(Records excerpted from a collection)
■ ■ ■ ■

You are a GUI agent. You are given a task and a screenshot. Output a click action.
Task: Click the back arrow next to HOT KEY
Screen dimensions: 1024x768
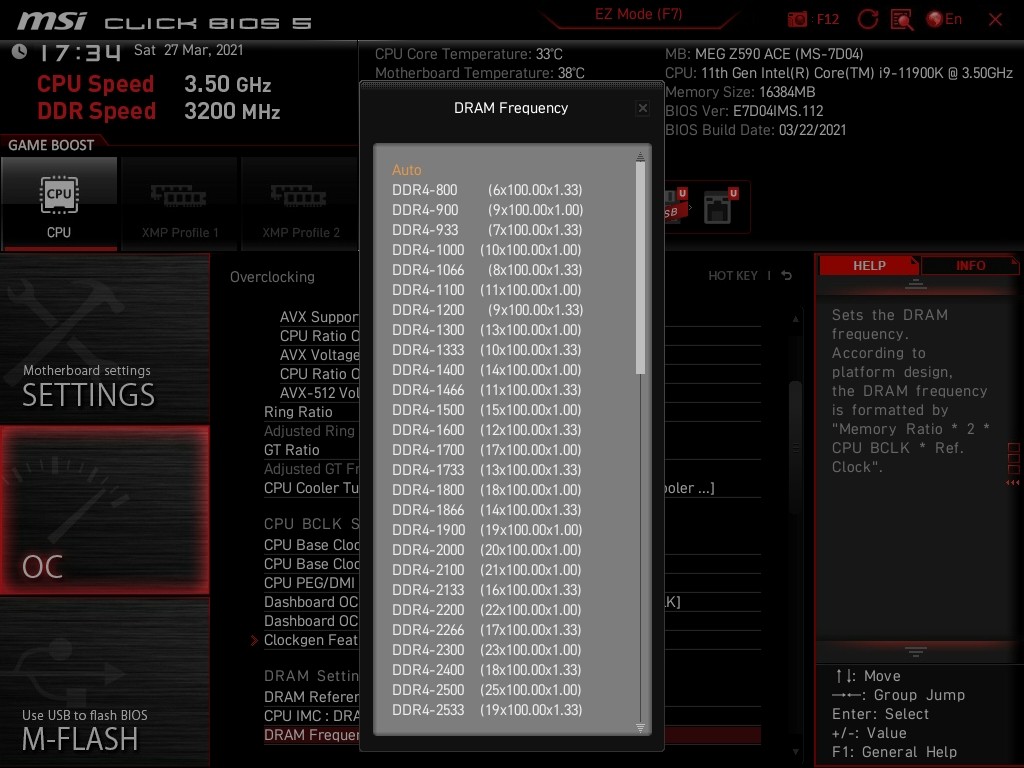pyautogui.click(x=787, y=276)
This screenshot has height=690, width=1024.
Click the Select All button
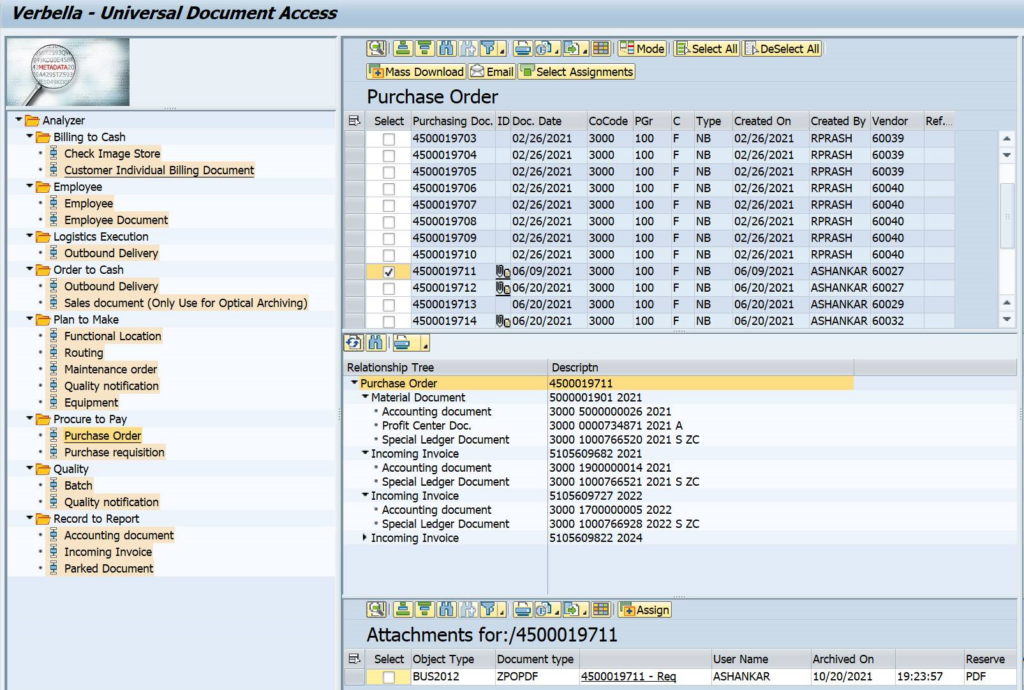point(707,48)
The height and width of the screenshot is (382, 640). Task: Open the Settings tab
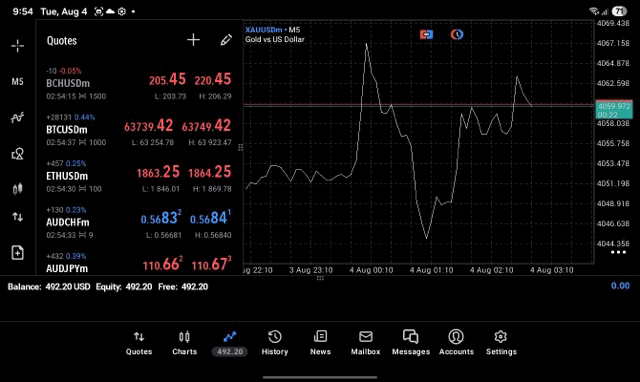tap(501, 343)
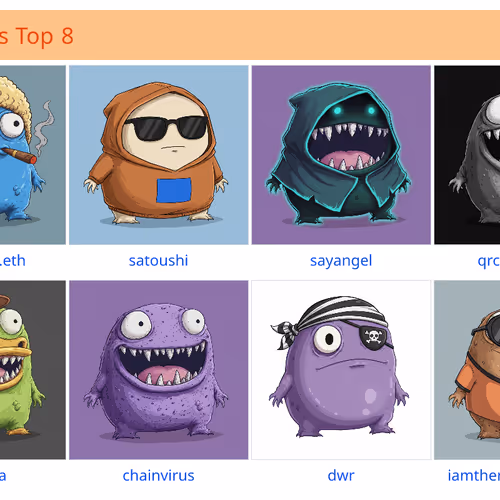
Task: Click the skull eyepatch on dwr's avatar
Action: point(373,336)
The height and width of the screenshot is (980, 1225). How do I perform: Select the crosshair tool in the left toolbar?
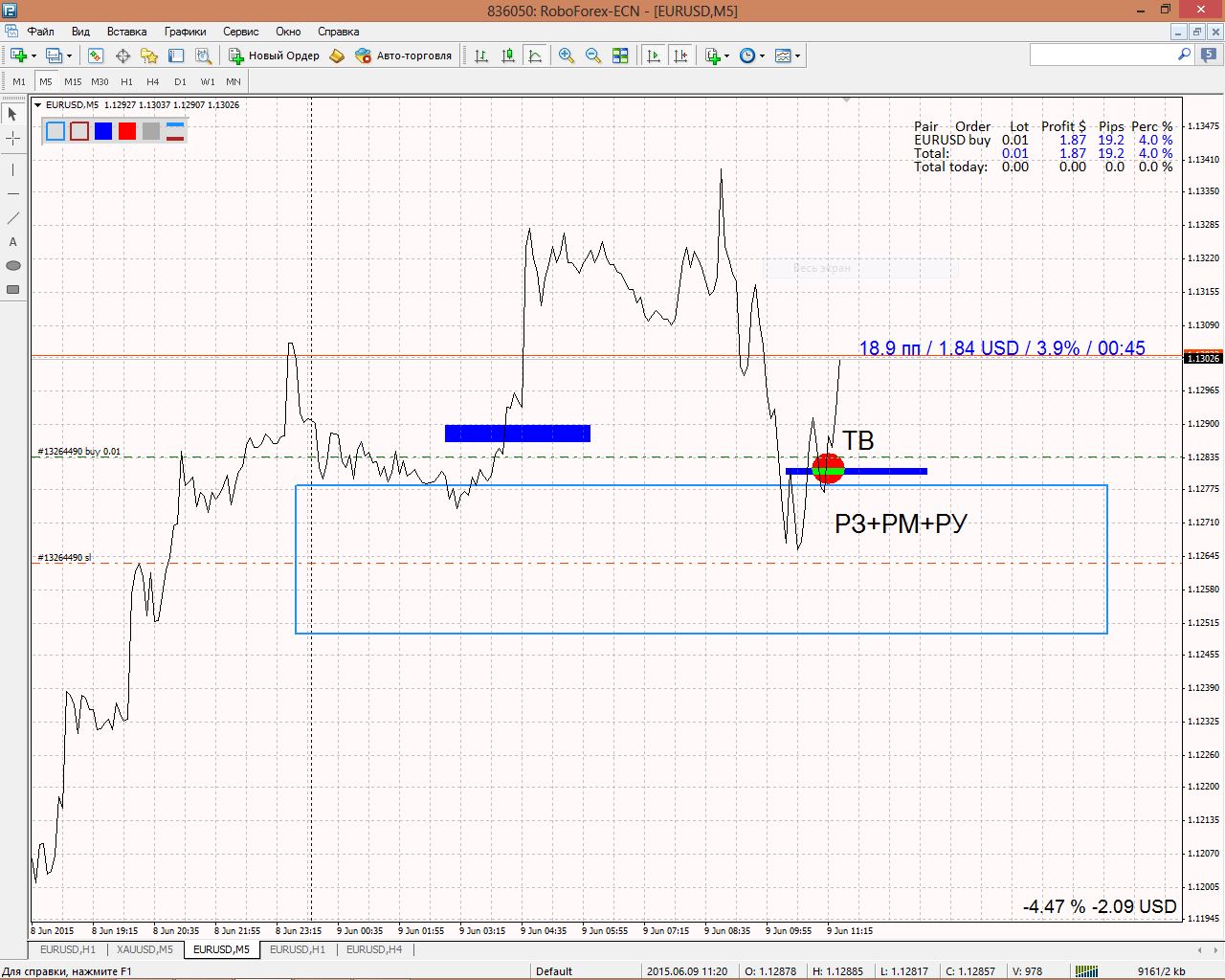coord(12,139)
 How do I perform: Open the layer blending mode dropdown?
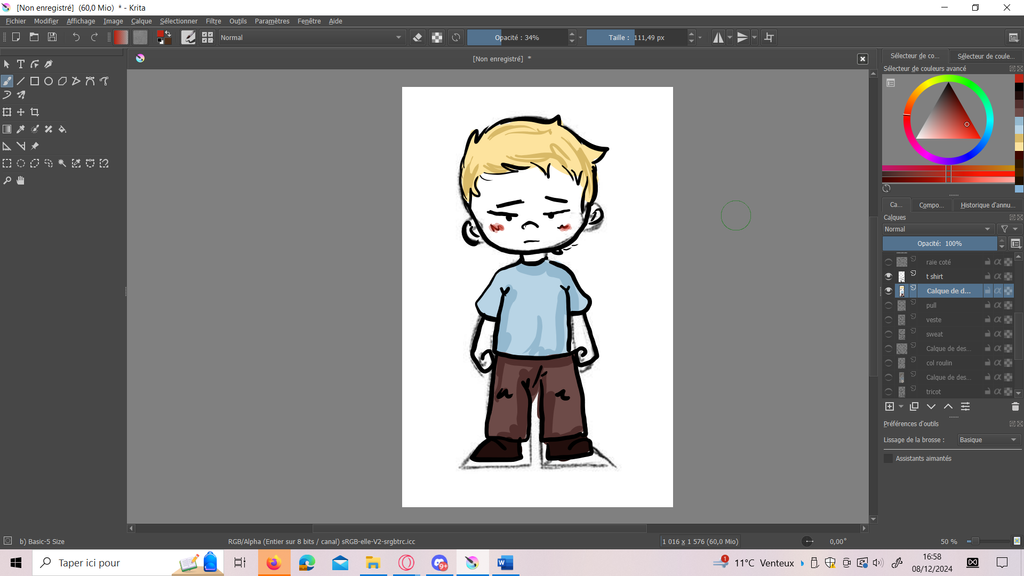point(938,229)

■ ■ ■ ■

Return only the lines from the one that contains "Click the Select All button" through the closing line of the data, inclusive, reproduced exactly and with every picture left out.

Click the Select All button
point(707,48)
The height and width of the screenshot is (382, 640). Task: Open the Settings tab
tap(501, 343)
Task: Click the skull eyepatch on dwr's avatar
Action: point(373,336)
The height and width of the screenshot is (980, 1225). How do I perform: Select the crosshair tool in the left toolbar?
coord(12,139)
 How do I perform: Open the layer blending mode dropdown?
point(938,229)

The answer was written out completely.